++++ ENTRIES SUPPLIED

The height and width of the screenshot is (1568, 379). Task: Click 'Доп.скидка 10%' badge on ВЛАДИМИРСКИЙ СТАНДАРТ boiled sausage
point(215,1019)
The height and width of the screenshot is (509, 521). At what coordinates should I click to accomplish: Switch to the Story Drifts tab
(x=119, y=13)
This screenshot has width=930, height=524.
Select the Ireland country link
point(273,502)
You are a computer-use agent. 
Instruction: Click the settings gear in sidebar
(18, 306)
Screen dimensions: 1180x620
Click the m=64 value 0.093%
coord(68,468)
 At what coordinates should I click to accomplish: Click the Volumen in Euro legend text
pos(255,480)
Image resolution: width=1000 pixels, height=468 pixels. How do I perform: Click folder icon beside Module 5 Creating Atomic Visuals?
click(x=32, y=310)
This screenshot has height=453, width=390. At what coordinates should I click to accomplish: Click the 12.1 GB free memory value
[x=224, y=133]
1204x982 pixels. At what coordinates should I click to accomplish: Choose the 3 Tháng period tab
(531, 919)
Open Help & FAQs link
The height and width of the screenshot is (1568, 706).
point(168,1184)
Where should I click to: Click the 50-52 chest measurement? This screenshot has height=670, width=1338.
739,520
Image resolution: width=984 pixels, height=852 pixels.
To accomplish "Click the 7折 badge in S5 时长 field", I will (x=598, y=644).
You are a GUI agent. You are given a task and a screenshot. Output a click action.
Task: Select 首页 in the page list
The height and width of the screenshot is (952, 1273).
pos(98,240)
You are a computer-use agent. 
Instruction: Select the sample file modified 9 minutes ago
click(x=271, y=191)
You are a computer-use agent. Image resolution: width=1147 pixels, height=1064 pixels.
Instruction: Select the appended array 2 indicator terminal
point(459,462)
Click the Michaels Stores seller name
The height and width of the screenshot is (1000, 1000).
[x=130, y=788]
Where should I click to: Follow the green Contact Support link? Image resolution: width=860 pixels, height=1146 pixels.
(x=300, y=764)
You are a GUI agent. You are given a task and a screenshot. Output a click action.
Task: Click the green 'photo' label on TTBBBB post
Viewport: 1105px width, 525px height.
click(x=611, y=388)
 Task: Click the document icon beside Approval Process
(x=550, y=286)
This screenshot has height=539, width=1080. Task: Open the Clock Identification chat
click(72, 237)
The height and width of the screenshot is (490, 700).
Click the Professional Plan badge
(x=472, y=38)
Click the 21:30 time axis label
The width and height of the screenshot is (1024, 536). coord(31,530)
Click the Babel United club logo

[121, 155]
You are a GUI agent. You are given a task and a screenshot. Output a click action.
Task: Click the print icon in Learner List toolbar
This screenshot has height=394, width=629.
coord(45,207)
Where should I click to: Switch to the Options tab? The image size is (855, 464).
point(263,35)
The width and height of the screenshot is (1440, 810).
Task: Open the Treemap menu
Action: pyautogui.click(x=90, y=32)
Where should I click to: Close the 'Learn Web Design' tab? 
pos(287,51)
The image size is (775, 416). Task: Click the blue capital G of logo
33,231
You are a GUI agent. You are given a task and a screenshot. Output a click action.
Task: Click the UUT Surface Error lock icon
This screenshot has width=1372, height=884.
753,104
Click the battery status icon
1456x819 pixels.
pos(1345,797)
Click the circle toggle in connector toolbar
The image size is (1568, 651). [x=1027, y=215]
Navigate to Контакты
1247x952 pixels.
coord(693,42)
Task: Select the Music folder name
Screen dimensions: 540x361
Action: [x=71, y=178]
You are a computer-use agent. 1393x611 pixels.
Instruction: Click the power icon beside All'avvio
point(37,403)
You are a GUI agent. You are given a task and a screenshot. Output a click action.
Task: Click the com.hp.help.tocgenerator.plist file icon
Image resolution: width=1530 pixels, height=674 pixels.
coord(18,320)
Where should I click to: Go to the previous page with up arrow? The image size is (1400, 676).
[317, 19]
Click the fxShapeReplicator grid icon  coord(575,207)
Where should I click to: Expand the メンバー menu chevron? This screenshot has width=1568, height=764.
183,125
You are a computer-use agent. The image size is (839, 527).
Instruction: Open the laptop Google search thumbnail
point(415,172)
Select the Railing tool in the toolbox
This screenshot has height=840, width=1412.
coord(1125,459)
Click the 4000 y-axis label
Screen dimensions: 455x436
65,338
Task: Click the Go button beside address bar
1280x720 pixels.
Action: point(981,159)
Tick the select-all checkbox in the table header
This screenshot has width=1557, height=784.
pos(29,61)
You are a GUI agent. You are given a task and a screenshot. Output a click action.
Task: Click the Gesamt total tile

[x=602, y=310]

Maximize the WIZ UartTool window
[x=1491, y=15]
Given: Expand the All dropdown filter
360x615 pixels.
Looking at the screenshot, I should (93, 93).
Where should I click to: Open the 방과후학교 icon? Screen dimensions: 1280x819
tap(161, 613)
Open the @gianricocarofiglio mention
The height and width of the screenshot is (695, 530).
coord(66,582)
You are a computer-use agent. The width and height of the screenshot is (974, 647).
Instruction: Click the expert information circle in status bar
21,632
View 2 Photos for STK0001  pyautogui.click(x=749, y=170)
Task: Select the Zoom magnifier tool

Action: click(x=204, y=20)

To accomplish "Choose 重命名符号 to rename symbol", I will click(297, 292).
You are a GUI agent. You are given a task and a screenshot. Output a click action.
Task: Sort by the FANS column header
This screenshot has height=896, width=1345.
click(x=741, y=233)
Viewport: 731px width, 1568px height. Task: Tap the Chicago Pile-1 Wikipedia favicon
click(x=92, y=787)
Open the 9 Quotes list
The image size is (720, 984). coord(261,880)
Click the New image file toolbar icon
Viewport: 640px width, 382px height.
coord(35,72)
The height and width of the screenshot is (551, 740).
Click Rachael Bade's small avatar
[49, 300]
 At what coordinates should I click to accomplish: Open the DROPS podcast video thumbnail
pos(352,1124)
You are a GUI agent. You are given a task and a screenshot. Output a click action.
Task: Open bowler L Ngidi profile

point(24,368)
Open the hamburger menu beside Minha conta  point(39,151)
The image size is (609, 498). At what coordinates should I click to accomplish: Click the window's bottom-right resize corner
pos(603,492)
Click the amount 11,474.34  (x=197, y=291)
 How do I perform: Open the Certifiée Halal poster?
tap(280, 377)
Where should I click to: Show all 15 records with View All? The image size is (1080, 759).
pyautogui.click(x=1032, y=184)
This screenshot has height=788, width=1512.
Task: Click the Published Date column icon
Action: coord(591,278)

++++++++

Which lines of the records above contain the word "will"? Copy each of them.

To accomplish "Click the 7折 badge in S5 时长 field", I will (x=598, y=644).
To accomplish "Choose 重命名符号 to rename symbol", I will click(297, 292).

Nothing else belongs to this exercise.